Contract drilling expense incurred by our deepwater floaters decreased $31.4 million during the third quarter of 2016, compared to the same period of 2015, primarily due to reduced operating costs for our cold-stacked deepwater rigs ($35.4 million), partially offset by incremental contract drilling expense for our three active rigs.

Mid-Water Floaters. Revenue generated by our mid-water floaters decreased $13.2 million in the third quarter of 2016, compared to the same quarter in 2015, primarily due to 60 fewer revenue earning days ($17.3 million), partially offset by higher average daily revenue earned ($4.1 million). Revenue earnings days decreased in the third quarter of 2016 due to the absence of revenue earning days for rigs that have been retired (94 fewer days), partially offset by the absence of planned downtime associated with the Ocean Guardian’s survey during the prior year quarter (36 incremental days).

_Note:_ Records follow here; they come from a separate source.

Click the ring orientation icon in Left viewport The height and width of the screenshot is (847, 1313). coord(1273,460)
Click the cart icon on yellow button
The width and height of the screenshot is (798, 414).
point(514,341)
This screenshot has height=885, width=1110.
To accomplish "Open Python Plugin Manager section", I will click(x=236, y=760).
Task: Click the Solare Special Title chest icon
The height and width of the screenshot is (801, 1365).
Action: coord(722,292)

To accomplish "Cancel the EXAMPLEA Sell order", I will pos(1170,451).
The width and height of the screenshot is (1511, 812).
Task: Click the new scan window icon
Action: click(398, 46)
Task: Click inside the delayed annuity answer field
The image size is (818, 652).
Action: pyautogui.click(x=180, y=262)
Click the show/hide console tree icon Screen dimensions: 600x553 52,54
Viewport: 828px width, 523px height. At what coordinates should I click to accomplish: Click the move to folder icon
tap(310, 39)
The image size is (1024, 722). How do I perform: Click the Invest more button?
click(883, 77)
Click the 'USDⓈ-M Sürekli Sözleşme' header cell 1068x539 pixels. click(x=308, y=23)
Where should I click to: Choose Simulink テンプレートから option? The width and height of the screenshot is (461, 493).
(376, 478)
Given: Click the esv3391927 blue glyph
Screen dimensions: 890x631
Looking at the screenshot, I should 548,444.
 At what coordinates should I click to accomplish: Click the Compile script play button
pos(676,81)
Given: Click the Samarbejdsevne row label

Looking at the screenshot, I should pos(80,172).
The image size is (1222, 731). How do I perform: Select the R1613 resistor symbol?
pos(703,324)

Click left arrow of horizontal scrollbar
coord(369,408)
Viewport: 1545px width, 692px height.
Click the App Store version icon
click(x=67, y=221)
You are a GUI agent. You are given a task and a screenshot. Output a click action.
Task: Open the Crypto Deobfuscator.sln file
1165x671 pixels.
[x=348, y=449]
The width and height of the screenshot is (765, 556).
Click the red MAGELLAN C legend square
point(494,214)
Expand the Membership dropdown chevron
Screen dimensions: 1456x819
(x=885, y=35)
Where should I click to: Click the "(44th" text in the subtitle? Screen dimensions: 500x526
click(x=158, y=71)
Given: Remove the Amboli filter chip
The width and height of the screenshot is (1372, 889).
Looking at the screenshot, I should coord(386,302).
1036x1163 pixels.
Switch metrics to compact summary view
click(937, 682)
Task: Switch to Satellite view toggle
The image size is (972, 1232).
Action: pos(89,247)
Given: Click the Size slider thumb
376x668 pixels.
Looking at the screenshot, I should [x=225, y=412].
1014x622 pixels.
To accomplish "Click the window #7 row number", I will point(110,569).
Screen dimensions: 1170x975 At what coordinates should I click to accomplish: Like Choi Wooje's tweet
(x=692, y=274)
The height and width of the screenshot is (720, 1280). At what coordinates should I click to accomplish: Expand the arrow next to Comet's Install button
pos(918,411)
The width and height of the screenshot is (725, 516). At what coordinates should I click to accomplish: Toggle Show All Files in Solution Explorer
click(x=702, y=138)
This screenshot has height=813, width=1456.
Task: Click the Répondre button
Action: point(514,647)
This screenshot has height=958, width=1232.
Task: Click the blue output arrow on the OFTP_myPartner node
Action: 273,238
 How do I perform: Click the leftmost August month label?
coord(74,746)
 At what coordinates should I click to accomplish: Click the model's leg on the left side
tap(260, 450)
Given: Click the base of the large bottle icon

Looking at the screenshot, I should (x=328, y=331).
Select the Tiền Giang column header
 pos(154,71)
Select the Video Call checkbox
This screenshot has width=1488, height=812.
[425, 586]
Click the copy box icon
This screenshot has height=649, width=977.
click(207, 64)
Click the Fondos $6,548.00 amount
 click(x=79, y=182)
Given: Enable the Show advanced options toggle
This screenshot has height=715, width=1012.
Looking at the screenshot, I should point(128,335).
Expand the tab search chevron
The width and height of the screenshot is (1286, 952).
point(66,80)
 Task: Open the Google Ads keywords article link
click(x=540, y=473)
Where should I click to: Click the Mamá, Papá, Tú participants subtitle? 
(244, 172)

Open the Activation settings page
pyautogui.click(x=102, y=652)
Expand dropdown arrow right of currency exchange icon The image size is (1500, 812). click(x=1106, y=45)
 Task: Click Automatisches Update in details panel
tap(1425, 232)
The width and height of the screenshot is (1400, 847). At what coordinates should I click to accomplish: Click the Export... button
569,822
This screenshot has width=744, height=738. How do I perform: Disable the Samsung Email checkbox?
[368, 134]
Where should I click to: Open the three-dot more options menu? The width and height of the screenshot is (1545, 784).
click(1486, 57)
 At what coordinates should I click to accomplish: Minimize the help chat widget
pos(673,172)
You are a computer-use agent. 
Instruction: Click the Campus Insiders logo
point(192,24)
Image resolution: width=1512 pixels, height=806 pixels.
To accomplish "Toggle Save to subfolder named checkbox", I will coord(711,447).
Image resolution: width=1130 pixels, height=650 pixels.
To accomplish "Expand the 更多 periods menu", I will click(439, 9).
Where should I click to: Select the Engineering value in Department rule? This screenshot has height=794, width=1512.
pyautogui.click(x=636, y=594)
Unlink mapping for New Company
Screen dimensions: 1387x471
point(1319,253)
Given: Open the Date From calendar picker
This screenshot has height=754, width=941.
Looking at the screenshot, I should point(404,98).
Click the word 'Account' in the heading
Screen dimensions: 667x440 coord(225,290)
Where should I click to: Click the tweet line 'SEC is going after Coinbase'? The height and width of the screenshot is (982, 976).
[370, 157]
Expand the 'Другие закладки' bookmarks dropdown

Since the first quarter of 2015, we have sold ten mid-water floaters, reducing our mid-water fleet to five drilling rigs, three of which are currently cold stacked, and two rigs that are under contract until various times in 2017. One additional mid-water rig, the Ocean Quest, has been retired and is expected to be sold in the fourth quarter of 2016.

Contract drilling expense for our mid-water floaters decreased $18.2 million in the third quarter of 2016, compared to the prior year quarter, primarily due to reduced operating costs for our cold-stacked and retired mid-water rigs ($16.1 million).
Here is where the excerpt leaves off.